Assignment
From the entries below, write out exactly the lines between the line holding "Viewport: 529px width, 306px" and the line holding "You are a computer-use agent. This", inclusive, excluding any pictures.

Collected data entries
- Opening Delimiter -

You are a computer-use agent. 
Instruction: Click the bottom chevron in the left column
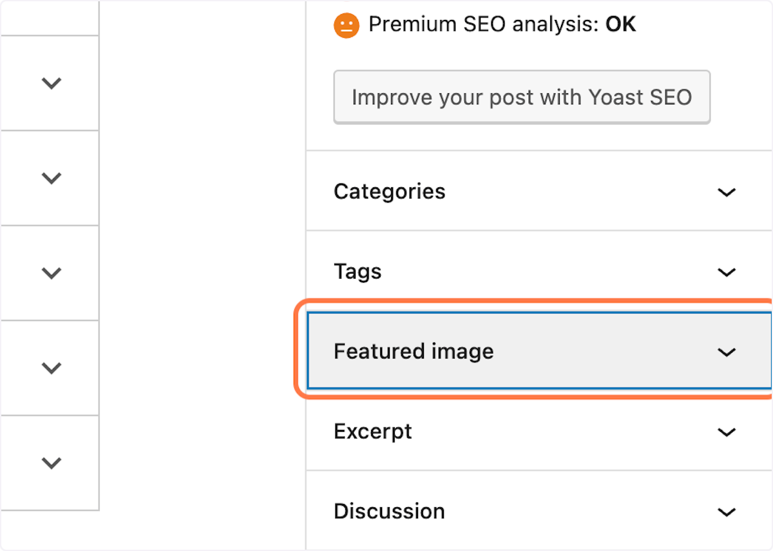click(51, 462)
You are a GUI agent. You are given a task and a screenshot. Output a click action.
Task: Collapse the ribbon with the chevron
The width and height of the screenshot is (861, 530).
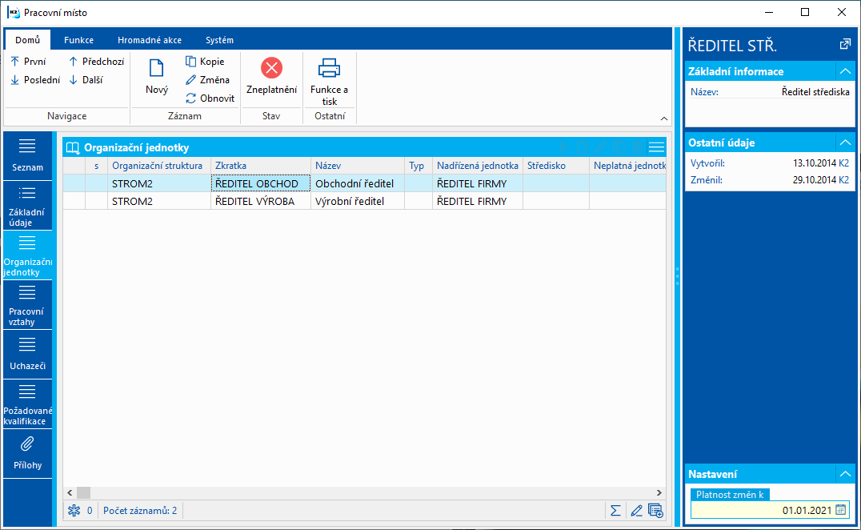coord(663,118)
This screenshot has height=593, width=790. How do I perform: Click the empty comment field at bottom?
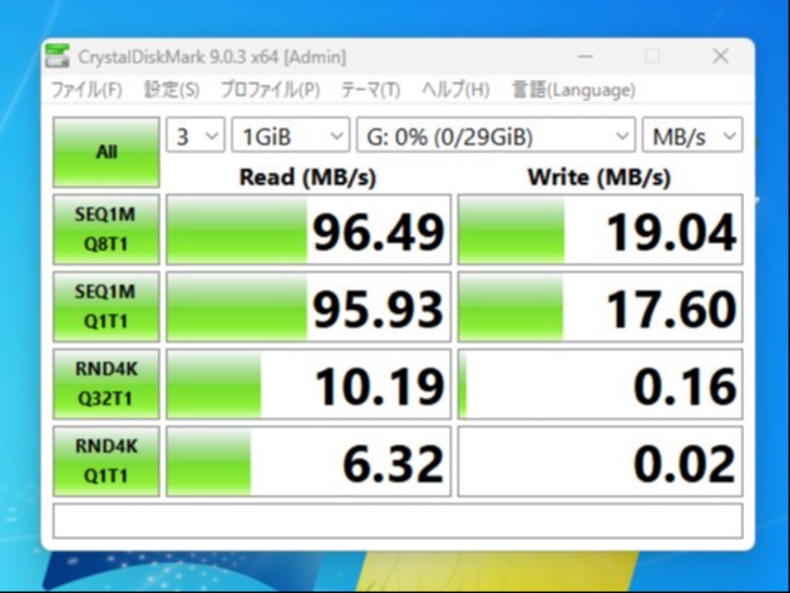coord(397,520)
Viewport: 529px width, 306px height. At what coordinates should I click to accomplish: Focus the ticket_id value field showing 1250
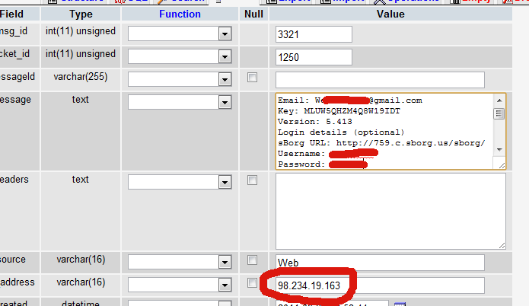pos(314,57)
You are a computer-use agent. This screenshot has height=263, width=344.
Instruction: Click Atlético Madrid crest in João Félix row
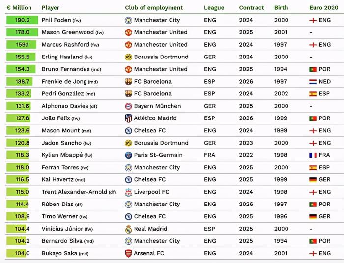click(x=129, y=118)
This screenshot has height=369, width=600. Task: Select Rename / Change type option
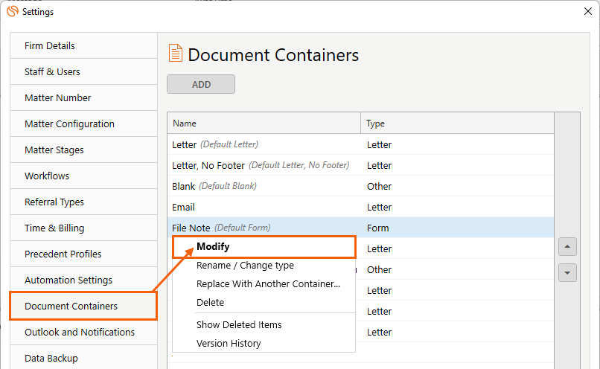(245, 266)
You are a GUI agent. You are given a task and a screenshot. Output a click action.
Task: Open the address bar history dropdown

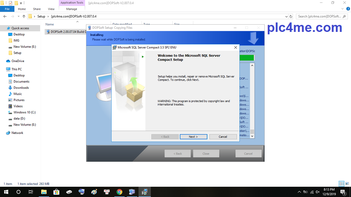tap(286, 16)
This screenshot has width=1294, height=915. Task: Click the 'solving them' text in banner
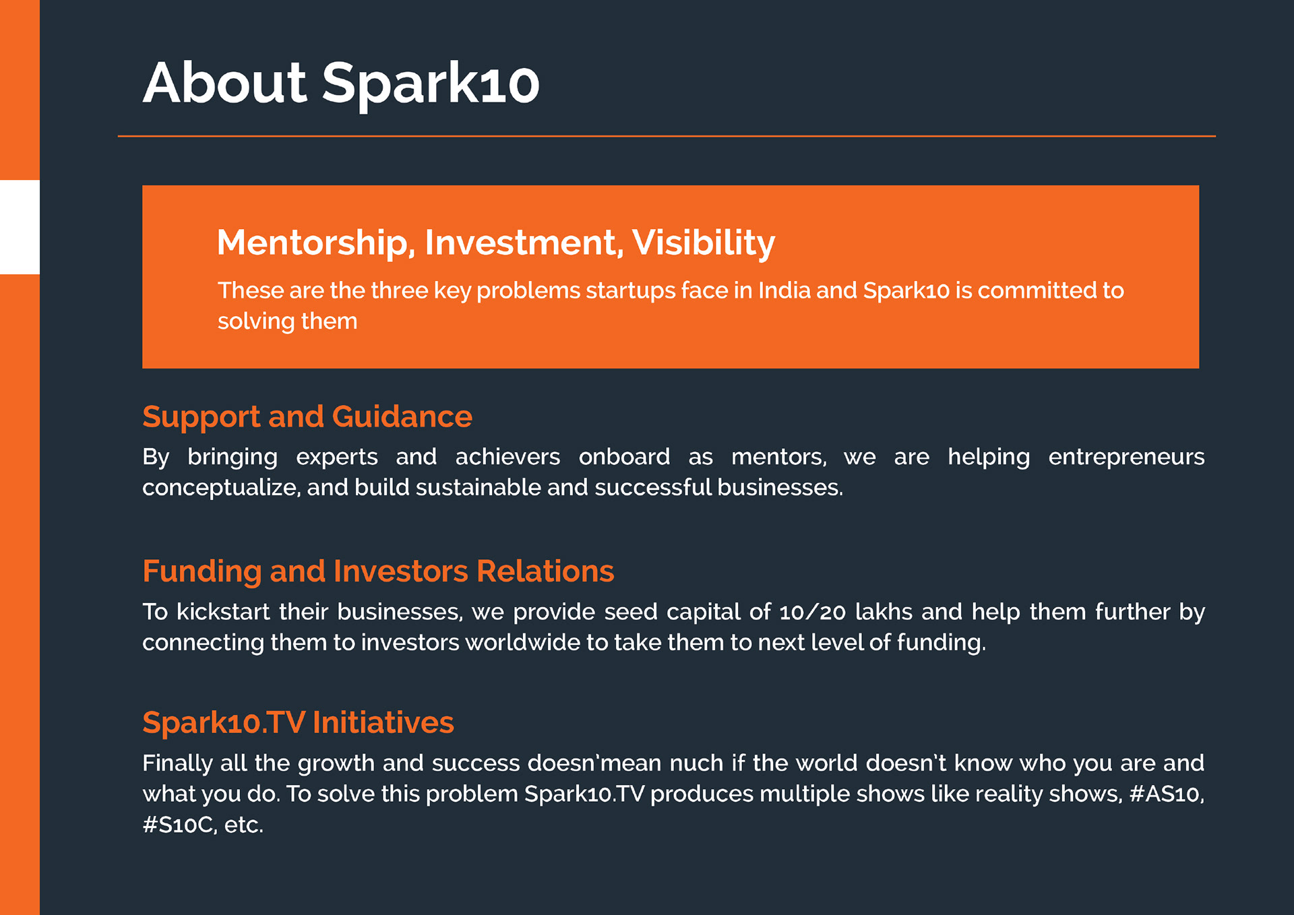click(x=287, y=321)
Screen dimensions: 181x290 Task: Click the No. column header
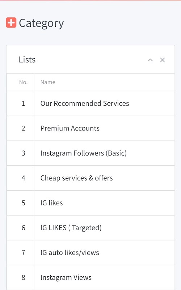tap(23, 82)
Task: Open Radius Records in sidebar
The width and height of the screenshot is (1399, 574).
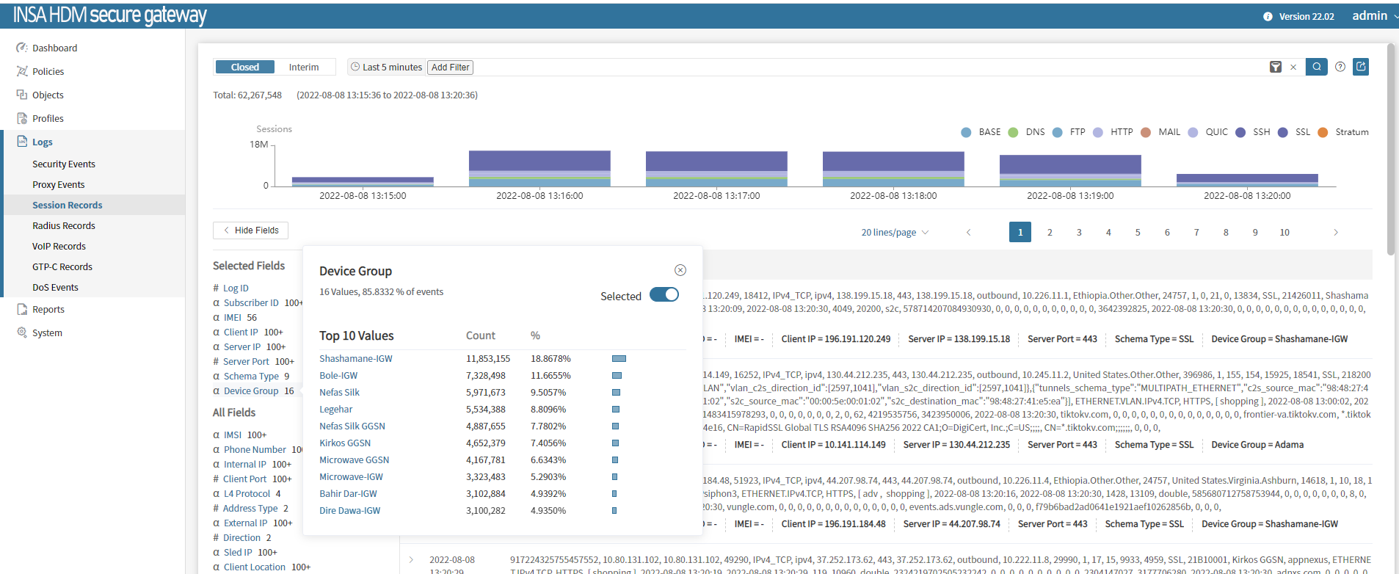Action: coord(64,225)
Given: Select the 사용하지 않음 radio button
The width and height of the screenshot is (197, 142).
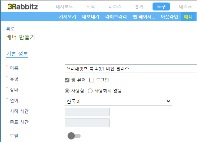Looking at the screenshot, I should [90, 91].
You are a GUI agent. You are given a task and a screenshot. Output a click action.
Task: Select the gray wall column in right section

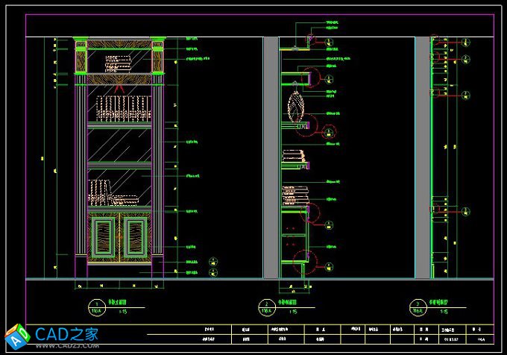pyautogui.click(x=423, y=157)
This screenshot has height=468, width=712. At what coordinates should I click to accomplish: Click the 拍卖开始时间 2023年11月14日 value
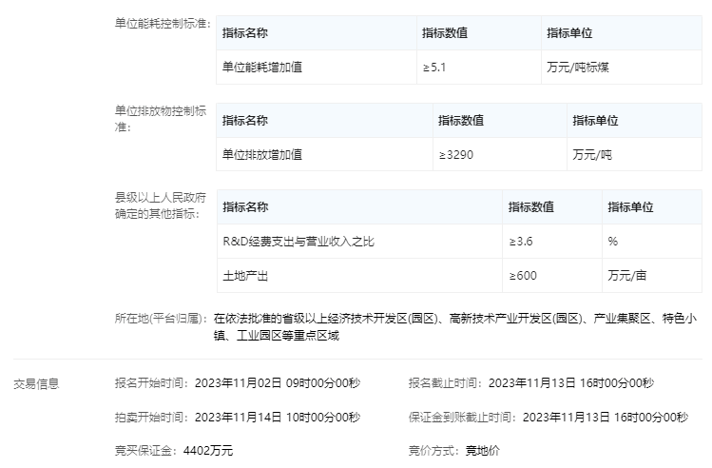pos(278,417)
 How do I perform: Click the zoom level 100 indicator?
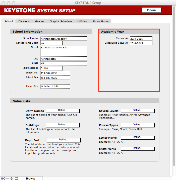pos(3,178)
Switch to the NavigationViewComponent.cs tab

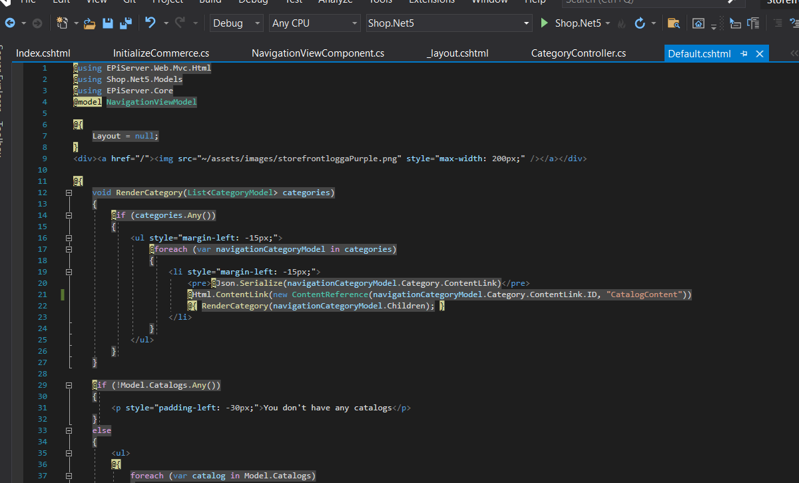[x=318, y=53]
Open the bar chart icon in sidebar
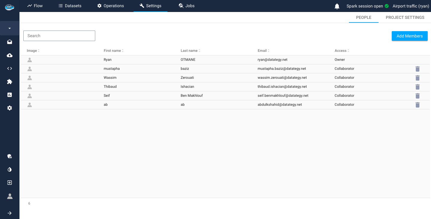The image size is (431, 219). 10,95
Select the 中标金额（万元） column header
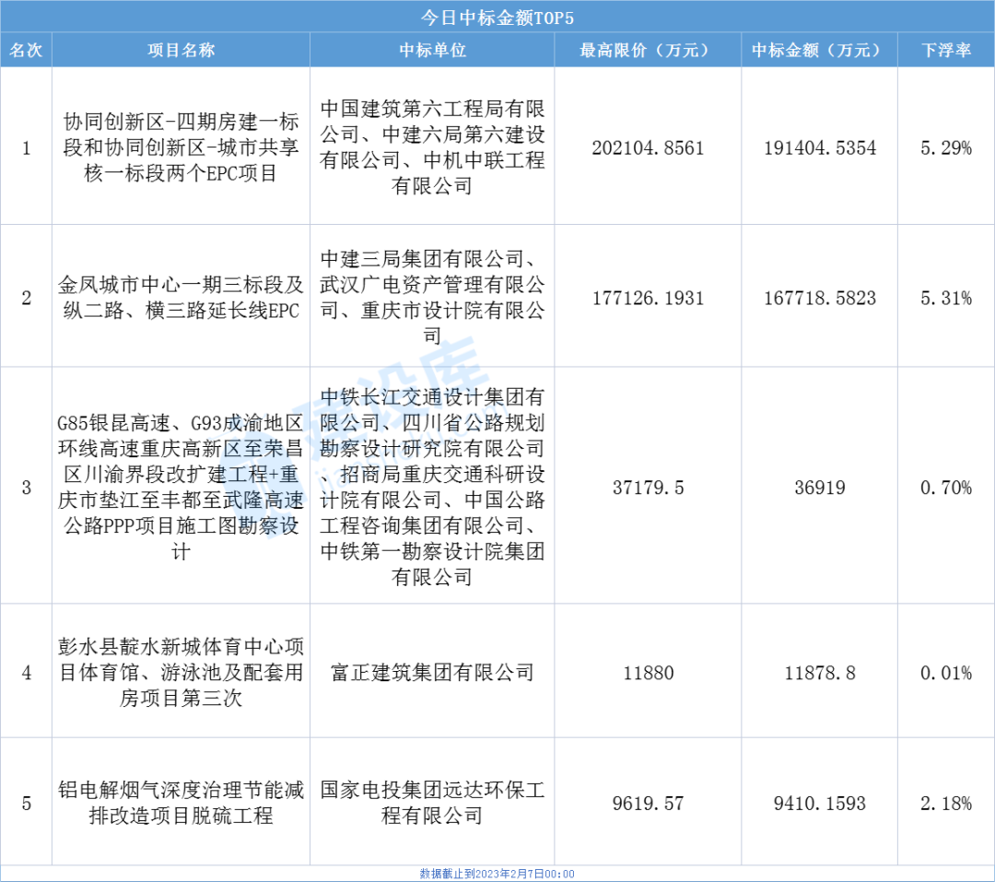 [x=819, y=51]
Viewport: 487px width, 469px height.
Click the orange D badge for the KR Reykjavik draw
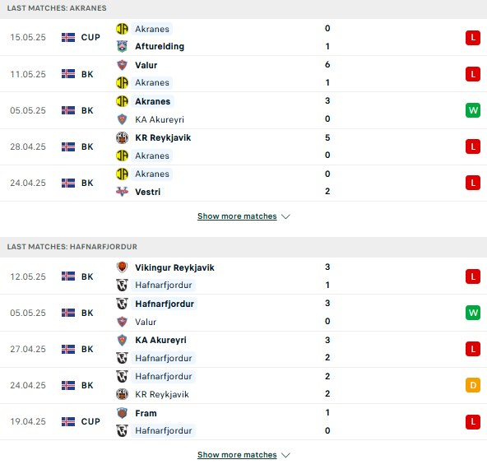click(x=473, y=385)
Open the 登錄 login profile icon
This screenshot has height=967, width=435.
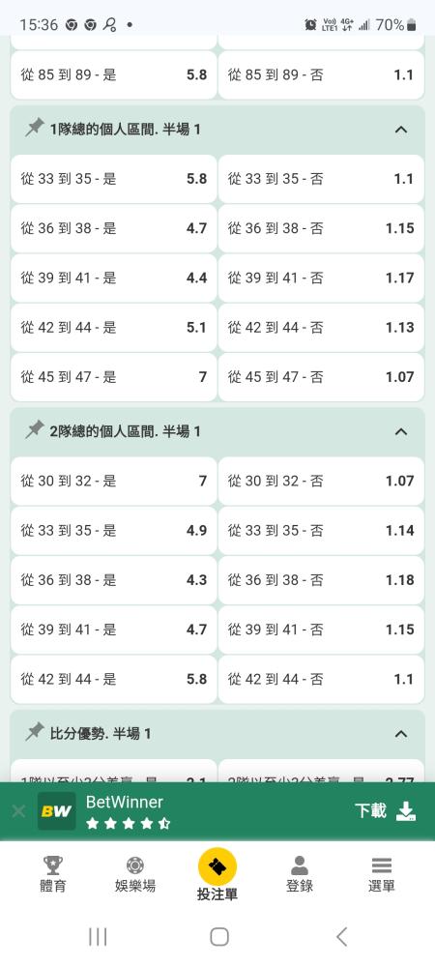300,874
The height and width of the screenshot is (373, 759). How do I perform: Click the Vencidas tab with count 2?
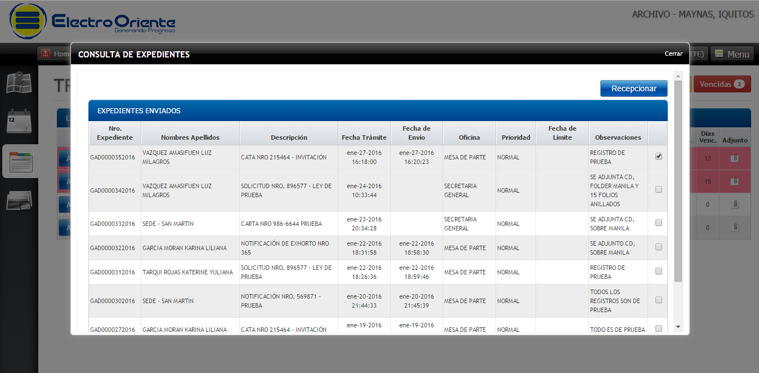[722, 84]
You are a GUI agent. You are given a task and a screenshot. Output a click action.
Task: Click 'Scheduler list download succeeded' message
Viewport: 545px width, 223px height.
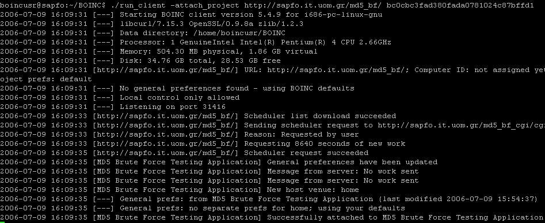[x=320, y=116]
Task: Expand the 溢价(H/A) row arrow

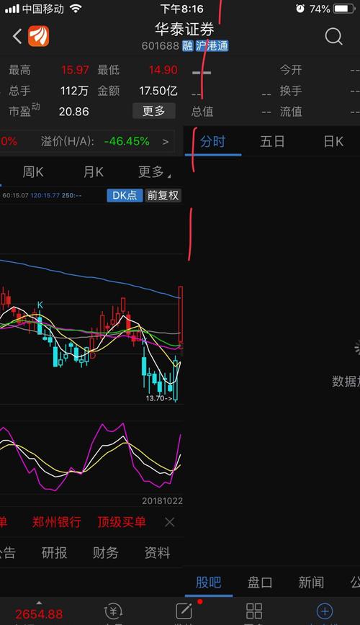Action: pos(166,142)
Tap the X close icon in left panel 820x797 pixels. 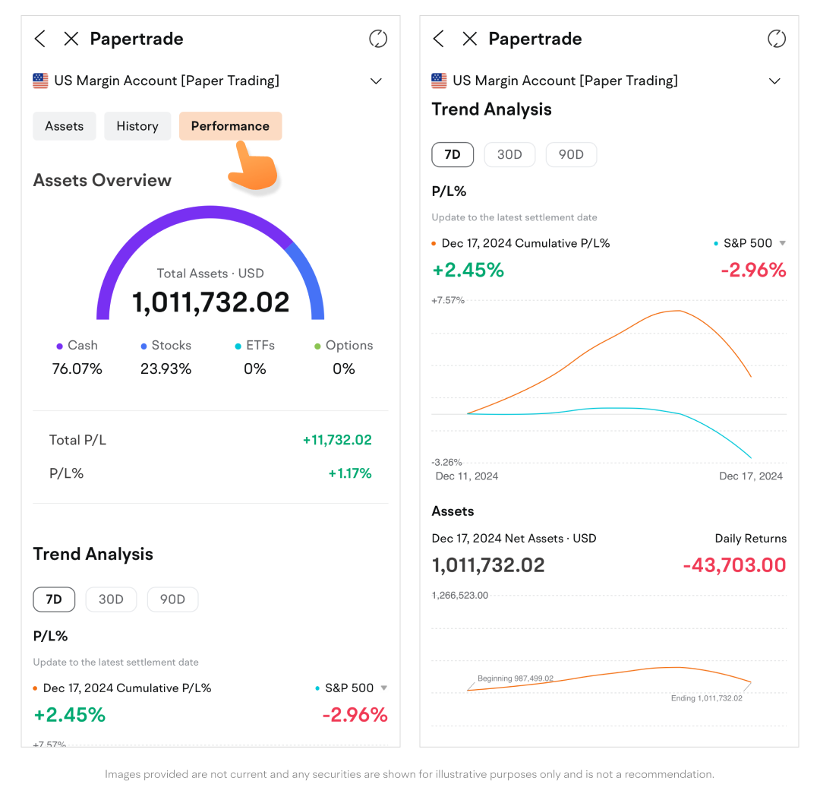tap(71, 39)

- Closing Delimiter -

Reply to the exercise
Viewport: 529px width, 306px height. At what coordinates should I click to accomplish: Focus the ticket_id value field showing 1250
pos(314,57)
You are a computer-use agent. This screenshot has height=263, width=344.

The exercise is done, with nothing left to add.